2. ShinyHunters: a year of Salesforce theft without a single vulnerability

Microsoft mapped how actors whose methods match the ShinyHunters group spent roughly a year extracting data from corporate Salesforce environments without exploiting a single flaw in the platform itself. The way in was trust the organizations had already granted to someone, typically through OAuth connections that tie Salesforce to surrounding apps and vendors.

Microsoft describes three different paths the attackers used to get inside. What they share is that this was not an exploit, but abuse of legitimate access. That is unpleasant mainly because such traffic looks like a normal integration and classic vulnerability detection will not catch it.

What to do:

  • Take an inventory of your OAuth connections and revoke anything no longer in use.
  • Watch how much data each integration actually pulls. A sudden spike is a warning sign.

3. 148 npm packages turned browsers into a DDoS botnet

According to research from JFrog, a campaign of 148 npm packages posing as student web proxies appeared in May. The interesting twist is who the victim was. It was not the developers who might install the package, but the visitors. The operators abused npm as free hosting for the booby-trapped proxy sites, and for about two weeks they folded the browsers of students trying to bypass blocks into a distributed DDoS botnet.

It is a reminder that a package registry is not just a source of dependencies for developers, but also infrastructure an attacker can abuse in a completely different way than you expect, reaching the victim through ordinary web browsing.

What to do:

  • Do not treat public registries as safe just because they are well known and widely used.
  • Teach people that proxies and block bypassing are a classic lure through which foreign code reaches the browser.

4. MemGhost: a false memory into an AI assistant with one email

The new MemGhost attack targets AI assistants that have persistent memory and access to email. A single spoofed email can get the assistant to save an untrue fact about the user, hide that change, and then quietly adjust its answers in later conversations based on it. The user then reads an ordinary-looking reply and has no idea that someone tampered with their assistant's memory.

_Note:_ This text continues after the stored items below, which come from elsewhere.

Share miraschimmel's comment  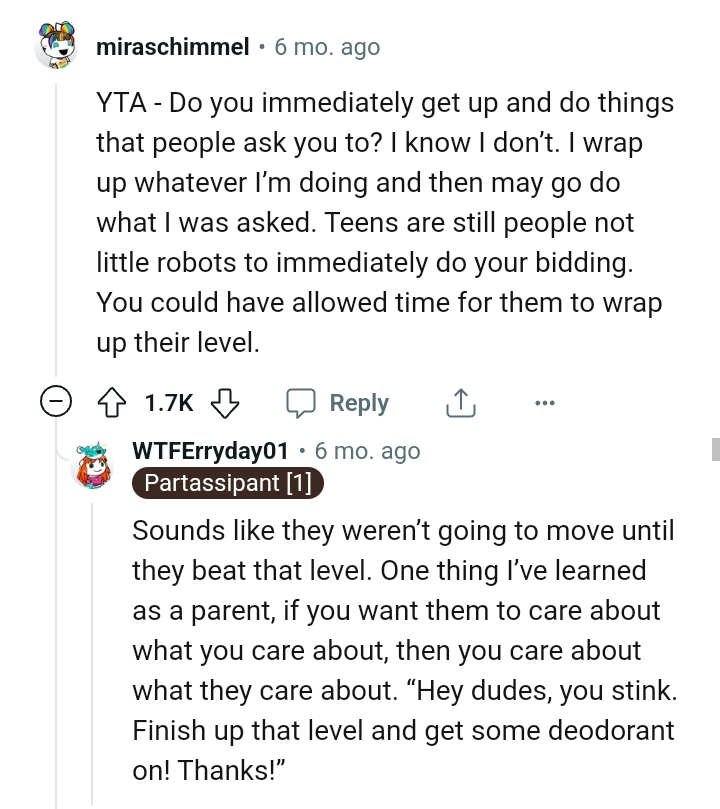click(457, 403)
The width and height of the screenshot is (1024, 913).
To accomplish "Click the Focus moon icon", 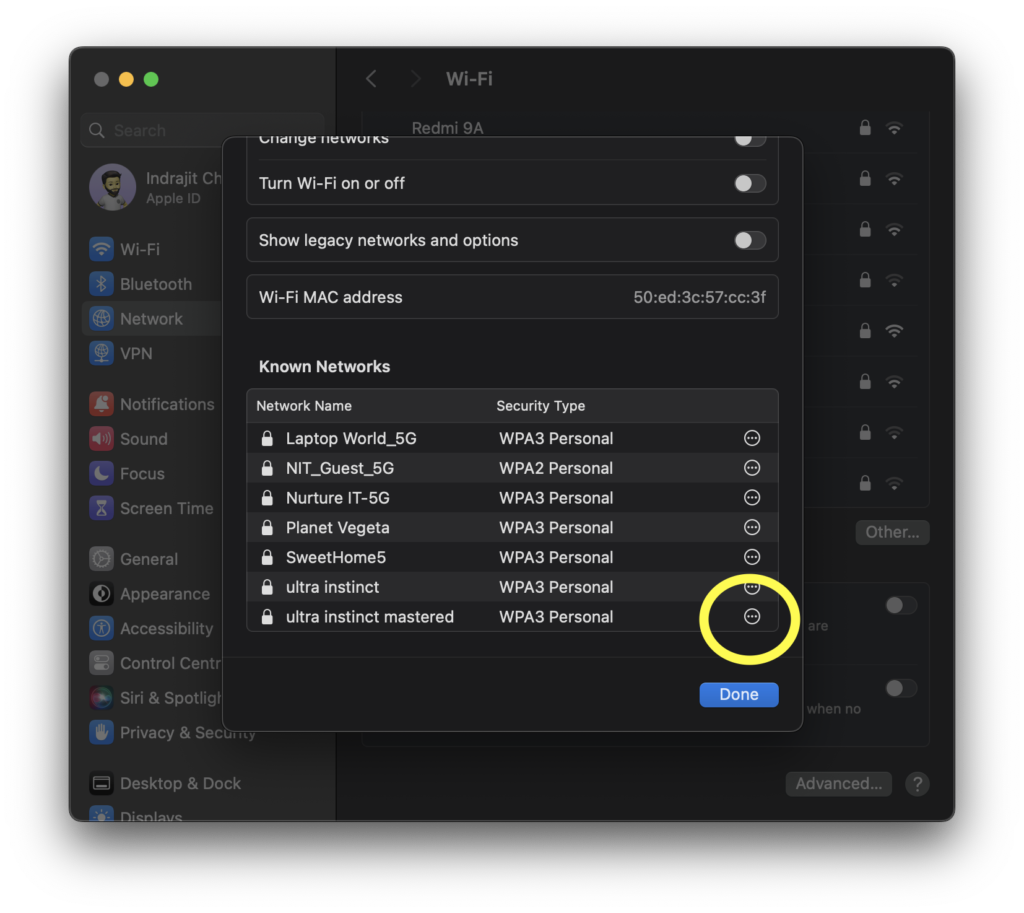I will [x=101, y=474].
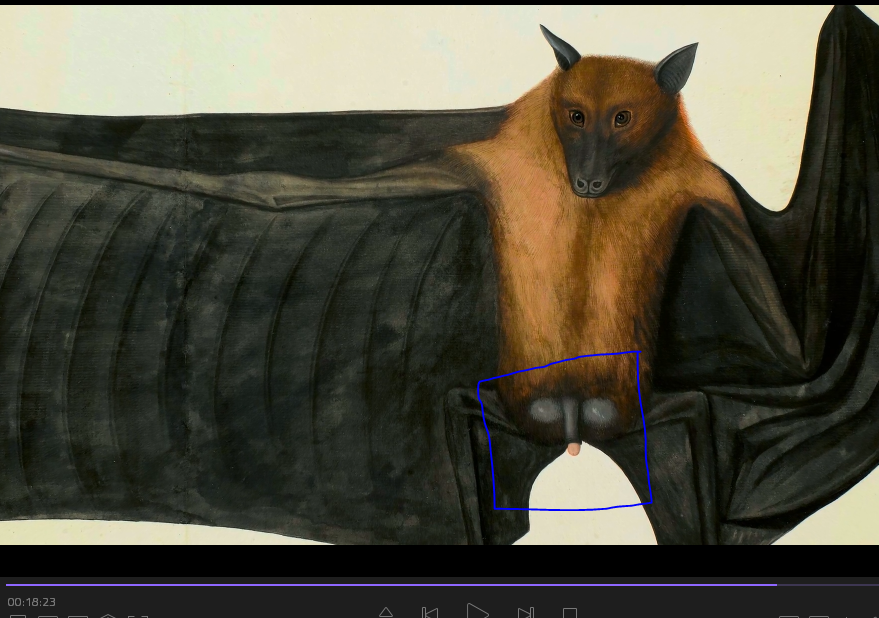Viewport: 879px width, 618px height.
Task: Click the first icon in the bottom-right group
Action: click(789, 616)
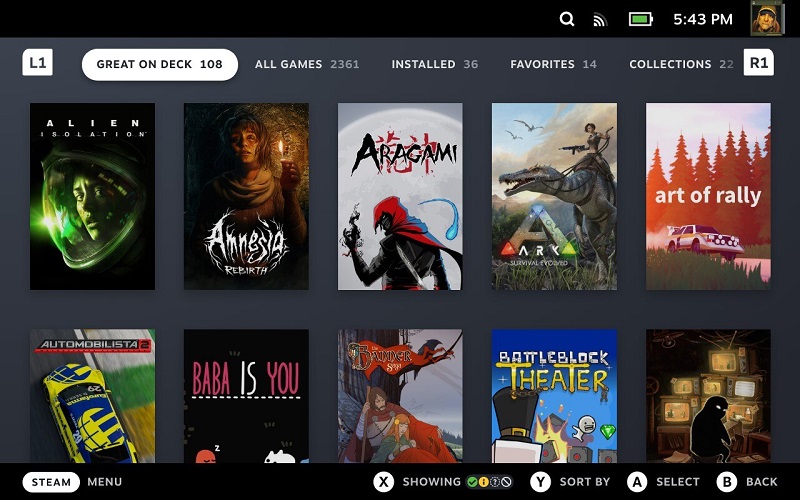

This is a new class of risk. Where classic phishing is a one-off action, here the attacker stores a persistent influence in the system that survives across sessions. The more authority and memory we give assistants, the greater the impact of such an attack.

What to do:

  • With AI assistants, control who and what may write into their persistent memory.
  • Treat incoming content, including emails, as potential input that can change an agent's behavior.

5. At home: Titan claimed three Czech companies

The week was not calm here at home either. On the leak site of the Titan ransomware group, three Czech entities appeared during the period covered, DataOstrov s.r.o., Ozmit s.r.o., and Cooperate consulting CZ s.r.o. On top of that came the company Jakub A.S. under the Qilin group. The source data does not give specific incident details, but the concentration of Czech victims in a single week is a reminder that domestic companies are not a marginal target for these groups.

What to do:

  • Verify that you have working, tested backups separated from production.
  • Do not count on being too small for an attacker. Leak sites show the opposite.

Key takeaways from this week

  • Map who and what you are connected to. Suppliers, OAuth apps, and packages from registries are all part of your attack surface.
  • Take old leaks seriously. The data from them gets recycled and combined for years after the incident.
  • Deploy multi-factor authentication on sensitive steps, not just on login. It demonstrably slows attackers down.
  • With AI assistants, control who may write into their memory and what content can change their behavior.
  • Verify what actually gets installed into your systems and browsers, not just where it formally came from.
  • Keep tested backups separated from production and a plan for what to do when your company shows up on a leak site.